With annual shipping volume of above 500,000 tons, the shipping link will help boost exports of chemical and machinery products in Northeast China and imports of minerals and tropical fruits.

In addition, the Safeen Power just departed from Qingdao port in East China’s Shandong Province to head for Khalifa Port in Abu Dhabi, the United Arab Emirates. Shandong added a new Middle East container route under the Belt and Road Initiative, according to the local government.

Major coastal Chinese ports have reportedly added more than 100 container routes this year, reflecting Chinese exporters’ confidence in the long-term growth of the country’s foreign trade.

Despite recent volatility of the US dollar, soaring global commodity prices and sporadic COVID-19 resurgences, China’s exports maintained double-digit growth of 13 percent to reach 19.71 trillion yuan ($2.78 trillion) between January and October.

Among countries that have released foreign trade data for the first nine months, the contribution of China to the global trade ranks the first, said Liang Ming, director of the Chinese Academy of International Trade and Economic Cooperation’s Institute of International Trade, a Ministry of Commerce -affiliated think tank.

Liang said China’s top standing will likely remain for the rest of 2022.

Since October, some Chinese trade companies have actively gone overseas, seeking for more orders. For instance, South China’s Guangdong Province has organized several groups of local companies to take part in exhibitions in countries including Indonesia, Malaysia and Singapore to pursue more orders, local media outlet sznews.com reported.

Chinese foreign trade companies expressed stronger confidence and maintained higher expectations regarding trade prospects for the entire year, according to a survey conducted by the China Council for the Promotion of International Trade in September.

Some 30.31 percent of the firms surveyed during the third quarter said they expected to achieve year-on-year positive growth in annual trade volume, up 4.09 percentage points from the second quarter.

Chen Lixiu, a handbag exporter in Yiwu, East China’s Zhejiang Province, told the Global Times on Sunday that her company’s total exports are expected to rise by 5-10 percent this year amid rising overseas demand.

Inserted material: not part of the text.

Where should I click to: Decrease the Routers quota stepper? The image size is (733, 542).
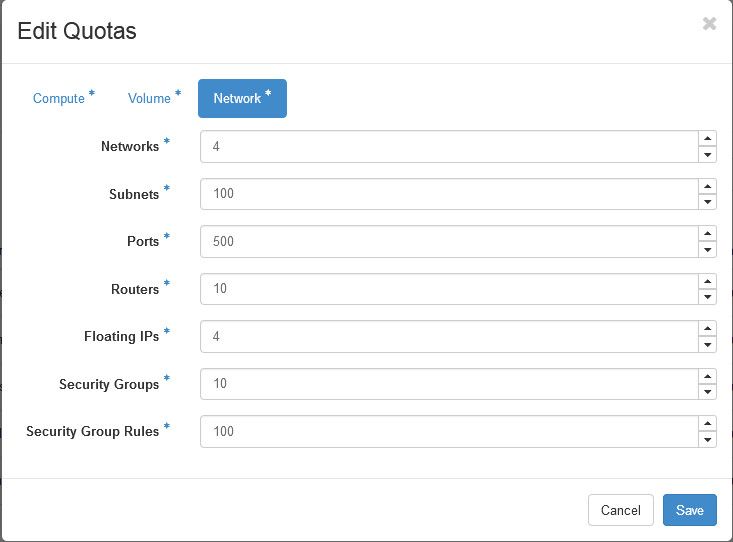point(707,296)
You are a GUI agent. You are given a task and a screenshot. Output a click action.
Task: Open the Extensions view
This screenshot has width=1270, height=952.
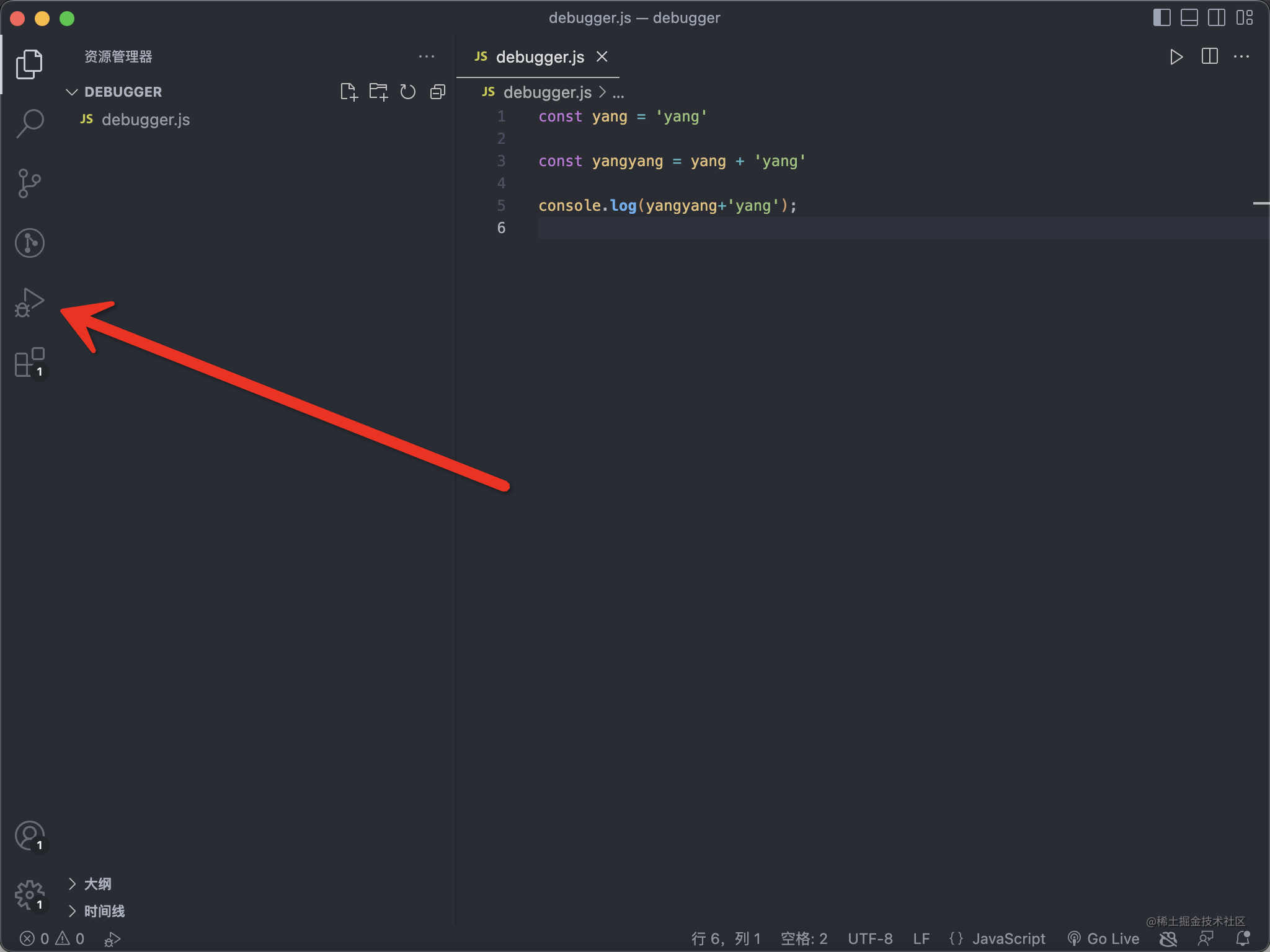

She mainly exports to countries including India, Brazil and Egypt, and she said new orders that will fill about five containers are in production.

“Given China’s rebounding domestic economy, resilient industrial and supply chains, and secure logistics due to the comprehensive anti-COVID-19 measures, the country will continue to play a leading role in global commerce,” Cao Heping, an economist at Peking University, told the Global Times on Sunday.

Liang forecast that China’s total trade will grow by around 6 percent year-on-year to reach $6.4 trillion in 2022, while exports alone may grow by about 8 percent year-on-year.

“Despite a slowdown in the global economy and declining demand overseas in 2023, I believe the country’s foreign trade will continue its path of stable development with improved quality,” he told the Global Times on Sunday.

He urged the implementation of policies to promote foreign trade, such as improving the whitelist mechanism, summarizing experience for enhancing customs service management, and organizing business charter flights to help ensure production and delivery.

In the coming months, the authorities should step up efforts to help trade companies stabilize their orders and open up new markets, with flexible measures including organizing online and on-site exhibitions and encouraging them to seek more business opportunities overseas, according to Liang.